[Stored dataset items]
------------

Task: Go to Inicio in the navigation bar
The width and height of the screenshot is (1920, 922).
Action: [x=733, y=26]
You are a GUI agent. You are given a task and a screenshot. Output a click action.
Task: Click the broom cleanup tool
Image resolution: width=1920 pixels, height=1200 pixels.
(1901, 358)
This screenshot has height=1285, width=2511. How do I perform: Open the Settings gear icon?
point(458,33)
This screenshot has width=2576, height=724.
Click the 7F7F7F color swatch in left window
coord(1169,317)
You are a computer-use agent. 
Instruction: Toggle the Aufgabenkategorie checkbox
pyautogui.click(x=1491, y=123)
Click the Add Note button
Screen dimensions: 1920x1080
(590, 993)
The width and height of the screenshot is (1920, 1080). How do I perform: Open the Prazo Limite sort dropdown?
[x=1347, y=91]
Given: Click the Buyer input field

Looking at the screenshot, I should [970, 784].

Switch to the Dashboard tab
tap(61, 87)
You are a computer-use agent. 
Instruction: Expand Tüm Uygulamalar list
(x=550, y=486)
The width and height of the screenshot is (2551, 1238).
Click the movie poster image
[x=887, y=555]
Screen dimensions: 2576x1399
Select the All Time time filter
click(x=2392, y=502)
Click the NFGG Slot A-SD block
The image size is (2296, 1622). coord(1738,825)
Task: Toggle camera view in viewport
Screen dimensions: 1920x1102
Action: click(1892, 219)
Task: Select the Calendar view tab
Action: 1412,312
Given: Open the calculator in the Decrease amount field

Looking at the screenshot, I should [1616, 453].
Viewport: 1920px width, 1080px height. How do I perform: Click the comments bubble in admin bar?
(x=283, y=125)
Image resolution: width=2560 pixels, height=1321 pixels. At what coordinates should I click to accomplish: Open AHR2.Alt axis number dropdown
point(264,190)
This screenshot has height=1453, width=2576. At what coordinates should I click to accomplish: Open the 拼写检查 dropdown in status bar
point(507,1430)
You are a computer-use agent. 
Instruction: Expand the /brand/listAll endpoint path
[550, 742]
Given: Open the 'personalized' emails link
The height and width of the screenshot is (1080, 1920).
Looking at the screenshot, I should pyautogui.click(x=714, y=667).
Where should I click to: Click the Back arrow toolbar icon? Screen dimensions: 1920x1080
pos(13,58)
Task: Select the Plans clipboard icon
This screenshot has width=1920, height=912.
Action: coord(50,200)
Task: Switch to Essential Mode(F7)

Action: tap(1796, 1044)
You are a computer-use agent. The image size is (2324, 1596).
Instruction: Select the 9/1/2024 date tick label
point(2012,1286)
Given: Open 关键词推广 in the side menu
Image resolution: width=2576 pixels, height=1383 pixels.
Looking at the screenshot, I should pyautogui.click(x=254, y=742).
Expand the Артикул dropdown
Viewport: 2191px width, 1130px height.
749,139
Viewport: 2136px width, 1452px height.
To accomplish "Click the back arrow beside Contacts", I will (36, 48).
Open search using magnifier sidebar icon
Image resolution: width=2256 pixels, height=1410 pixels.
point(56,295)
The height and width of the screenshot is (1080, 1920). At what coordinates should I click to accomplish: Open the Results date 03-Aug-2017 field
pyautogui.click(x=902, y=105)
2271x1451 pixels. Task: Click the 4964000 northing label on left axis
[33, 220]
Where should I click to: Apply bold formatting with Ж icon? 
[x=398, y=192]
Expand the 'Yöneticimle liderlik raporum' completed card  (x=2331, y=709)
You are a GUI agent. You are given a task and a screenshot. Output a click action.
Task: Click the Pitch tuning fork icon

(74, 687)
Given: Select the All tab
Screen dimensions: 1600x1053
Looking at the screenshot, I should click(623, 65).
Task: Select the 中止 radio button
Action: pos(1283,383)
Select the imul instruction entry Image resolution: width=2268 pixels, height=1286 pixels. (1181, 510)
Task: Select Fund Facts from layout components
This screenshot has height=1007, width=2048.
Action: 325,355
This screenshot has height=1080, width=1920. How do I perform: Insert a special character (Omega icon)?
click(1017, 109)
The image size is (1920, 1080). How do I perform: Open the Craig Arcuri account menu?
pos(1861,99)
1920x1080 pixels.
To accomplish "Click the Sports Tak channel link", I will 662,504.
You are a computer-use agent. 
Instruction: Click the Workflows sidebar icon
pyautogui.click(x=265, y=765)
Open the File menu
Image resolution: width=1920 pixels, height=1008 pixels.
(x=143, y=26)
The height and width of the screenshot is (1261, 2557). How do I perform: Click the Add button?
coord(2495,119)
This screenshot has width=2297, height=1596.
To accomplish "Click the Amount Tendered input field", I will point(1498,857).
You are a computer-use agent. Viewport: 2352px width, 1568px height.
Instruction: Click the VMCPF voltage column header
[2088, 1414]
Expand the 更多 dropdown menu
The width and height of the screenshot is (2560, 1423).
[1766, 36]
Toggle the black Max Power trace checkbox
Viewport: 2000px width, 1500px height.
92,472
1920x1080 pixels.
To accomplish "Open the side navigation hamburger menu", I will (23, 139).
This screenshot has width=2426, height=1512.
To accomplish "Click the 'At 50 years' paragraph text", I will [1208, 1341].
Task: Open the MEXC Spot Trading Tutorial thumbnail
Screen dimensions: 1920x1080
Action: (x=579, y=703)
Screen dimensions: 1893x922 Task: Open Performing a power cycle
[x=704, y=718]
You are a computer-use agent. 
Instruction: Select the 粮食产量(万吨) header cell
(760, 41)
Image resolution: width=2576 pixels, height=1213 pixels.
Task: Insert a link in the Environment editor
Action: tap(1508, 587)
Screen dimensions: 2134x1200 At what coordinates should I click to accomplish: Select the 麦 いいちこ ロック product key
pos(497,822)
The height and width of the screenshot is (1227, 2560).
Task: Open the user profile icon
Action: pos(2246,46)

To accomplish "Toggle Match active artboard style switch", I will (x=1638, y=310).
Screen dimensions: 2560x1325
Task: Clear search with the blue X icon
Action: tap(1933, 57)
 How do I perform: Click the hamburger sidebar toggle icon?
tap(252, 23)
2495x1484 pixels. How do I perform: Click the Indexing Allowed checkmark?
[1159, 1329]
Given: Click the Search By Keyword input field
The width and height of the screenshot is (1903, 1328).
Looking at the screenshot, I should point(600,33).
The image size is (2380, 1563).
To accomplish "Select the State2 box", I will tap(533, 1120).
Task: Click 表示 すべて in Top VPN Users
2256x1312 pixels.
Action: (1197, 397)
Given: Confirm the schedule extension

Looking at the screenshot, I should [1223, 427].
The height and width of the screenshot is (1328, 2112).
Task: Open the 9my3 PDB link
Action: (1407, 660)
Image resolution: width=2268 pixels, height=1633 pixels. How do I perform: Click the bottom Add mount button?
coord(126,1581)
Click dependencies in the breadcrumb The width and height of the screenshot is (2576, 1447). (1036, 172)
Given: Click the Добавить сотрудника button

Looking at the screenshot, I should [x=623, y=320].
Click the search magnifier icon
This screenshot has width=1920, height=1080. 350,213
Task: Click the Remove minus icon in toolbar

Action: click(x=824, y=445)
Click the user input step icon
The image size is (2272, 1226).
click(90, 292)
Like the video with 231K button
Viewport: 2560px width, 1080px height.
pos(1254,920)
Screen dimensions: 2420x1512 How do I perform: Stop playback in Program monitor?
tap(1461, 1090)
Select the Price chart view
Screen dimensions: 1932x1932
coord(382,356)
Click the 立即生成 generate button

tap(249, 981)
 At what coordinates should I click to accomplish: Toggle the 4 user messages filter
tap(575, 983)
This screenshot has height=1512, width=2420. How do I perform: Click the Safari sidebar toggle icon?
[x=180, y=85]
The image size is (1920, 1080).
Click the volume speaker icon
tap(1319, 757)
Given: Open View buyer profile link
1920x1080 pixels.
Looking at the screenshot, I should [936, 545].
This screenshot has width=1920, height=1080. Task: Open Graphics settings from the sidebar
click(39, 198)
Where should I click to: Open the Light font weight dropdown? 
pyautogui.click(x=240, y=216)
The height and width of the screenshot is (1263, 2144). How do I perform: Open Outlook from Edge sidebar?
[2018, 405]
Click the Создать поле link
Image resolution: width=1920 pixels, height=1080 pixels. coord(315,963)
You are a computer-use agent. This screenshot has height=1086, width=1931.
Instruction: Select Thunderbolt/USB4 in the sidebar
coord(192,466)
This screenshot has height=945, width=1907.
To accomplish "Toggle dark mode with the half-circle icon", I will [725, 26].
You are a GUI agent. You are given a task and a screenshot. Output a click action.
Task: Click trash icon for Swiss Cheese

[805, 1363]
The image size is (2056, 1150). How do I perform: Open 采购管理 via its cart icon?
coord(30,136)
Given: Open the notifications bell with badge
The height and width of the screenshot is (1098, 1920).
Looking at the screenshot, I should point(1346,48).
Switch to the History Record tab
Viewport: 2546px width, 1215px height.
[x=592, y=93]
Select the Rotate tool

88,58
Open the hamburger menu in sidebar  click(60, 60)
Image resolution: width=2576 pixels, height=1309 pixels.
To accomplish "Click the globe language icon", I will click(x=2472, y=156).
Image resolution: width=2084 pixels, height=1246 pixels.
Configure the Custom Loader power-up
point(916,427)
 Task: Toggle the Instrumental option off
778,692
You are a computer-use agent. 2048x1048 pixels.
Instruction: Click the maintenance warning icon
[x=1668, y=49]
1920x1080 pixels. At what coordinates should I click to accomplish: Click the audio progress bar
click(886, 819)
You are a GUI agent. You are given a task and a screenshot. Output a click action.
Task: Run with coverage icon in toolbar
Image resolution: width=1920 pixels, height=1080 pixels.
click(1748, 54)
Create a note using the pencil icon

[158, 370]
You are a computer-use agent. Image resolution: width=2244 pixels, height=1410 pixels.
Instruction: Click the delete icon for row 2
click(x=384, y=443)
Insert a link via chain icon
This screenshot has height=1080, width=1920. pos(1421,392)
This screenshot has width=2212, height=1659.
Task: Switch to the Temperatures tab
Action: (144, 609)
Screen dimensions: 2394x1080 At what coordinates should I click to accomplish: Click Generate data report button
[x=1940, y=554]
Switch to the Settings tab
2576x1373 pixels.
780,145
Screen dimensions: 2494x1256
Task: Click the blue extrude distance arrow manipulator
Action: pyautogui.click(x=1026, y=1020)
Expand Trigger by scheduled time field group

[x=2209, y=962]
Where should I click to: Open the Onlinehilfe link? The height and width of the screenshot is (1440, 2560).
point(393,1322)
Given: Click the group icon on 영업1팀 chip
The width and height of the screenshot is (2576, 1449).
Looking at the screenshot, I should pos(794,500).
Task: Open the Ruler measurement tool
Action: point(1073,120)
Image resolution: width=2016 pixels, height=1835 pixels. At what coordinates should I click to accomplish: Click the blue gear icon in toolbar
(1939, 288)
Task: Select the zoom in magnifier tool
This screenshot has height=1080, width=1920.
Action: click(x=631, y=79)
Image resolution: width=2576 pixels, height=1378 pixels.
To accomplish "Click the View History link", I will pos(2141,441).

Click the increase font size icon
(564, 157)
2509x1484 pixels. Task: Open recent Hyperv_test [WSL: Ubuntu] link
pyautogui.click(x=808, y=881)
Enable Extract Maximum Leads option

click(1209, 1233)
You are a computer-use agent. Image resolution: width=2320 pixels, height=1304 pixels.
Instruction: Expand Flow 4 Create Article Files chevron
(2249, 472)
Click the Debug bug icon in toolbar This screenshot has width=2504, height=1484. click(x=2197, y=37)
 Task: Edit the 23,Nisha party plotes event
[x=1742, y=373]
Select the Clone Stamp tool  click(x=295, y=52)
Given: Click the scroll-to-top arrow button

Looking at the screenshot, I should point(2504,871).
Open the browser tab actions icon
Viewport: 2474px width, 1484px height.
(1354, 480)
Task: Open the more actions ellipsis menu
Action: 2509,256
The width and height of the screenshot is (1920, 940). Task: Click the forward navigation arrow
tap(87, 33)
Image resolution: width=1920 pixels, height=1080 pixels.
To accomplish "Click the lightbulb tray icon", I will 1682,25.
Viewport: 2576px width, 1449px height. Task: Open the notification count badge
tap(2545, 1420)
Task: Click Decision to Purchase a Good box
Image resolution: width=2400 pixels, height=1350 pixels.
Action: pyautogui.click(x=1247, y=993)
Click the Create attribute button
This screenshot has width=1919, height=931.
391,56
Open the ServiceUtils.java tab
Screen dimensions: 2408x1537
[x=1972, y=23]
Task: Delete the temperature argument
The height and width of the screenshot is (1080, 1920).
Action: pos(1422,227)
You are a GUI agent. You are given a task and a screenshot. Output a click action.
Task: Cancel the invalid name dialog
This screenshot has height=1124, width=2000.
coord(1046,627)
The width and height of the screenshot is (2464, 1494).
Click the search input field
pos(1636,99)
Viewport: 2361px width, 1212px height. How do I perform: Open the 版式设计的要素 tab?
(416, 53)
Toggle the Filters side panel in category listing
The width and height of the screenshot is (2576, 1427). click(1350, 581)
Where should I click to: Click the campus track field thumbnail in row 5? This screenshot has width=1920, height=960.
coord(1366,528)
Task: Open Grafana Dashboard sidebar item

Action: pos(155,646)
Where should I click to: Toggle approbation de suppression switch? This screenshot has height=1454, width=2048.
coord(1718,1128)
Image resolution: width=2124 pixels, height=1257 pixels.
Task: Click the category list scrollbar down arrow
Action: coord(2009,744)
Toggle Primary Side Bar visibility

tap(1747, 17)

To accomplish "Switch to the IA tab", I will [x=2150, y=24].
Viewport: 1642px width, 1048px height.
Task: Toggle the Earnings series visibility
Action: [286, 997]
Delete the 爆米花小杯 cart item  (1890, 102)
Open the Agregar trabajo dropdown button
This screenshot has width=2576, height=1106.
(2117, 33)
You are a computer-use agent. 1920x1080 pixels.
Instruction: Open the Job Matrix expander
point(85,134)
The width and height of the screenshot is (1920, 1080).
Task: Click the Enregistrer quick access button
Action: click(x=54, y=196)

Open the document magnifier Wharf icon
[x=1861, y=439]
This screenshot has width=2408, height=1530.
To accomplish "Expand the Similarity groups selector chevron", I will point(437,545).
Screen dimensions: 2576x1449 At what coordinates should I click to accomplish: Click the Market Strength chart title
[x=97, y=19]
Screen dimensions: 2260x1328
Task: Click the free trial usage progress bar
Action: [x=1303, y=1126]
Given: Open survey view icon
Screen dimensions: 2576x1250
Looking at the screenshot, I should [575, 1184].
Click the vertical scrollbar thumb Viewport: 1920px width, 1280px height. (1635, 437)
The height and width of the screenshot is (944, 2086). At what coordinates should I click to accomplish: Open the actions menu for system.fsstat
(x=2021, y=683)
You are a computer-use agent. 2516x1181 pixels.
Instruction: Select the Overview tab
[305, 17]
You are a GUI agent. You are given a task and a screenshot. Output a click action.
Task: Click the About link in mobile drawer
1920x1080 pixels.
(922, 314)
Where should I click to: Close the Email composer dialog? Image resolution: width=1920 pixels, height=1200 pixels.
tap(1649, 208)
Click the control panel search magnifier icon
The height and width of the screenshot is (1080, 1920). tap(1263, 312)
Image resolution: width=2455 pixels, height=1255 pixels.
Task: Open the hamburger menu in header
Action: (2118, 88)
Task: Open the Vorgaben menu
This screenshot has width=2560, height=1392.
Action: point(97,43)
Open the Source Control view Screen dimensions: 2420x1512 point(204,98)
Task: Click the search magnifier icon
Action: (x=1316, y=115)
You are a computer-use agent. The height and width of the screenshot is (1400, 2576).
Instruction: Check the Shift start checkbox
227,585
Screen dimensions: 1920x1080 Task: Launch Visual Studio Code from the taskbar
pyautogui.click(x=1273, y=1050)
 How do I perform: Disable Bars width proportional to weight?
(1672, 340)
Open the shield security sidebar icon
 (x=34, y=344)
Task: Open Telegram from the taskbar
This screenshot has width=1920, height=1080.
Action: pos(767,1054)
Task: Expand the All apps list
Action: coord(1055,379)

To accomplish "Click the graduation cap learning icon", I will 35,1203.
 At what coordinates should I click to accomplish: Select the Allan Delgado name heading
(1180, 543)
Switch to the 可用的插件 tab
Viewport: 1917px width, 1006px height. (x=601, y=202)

------------

What you are asked to do: Please return only the lines above, starting at the line that has "Task: Edit the 23,Nisha party plotes event" and ending at the line that has "Open the browser tab actions icon", keeping both and leaving each one unchanged.

Response box:
 Task: Edit the 23,Nisha party plotes event
[x=1742, y=373]
Select the Clone Stamp tool  click(x=295, y=52)
Given: Click the scroll-to-top arrow button

Looking at the screenshot, I should point(2504,871).
Open the browser tab actions icon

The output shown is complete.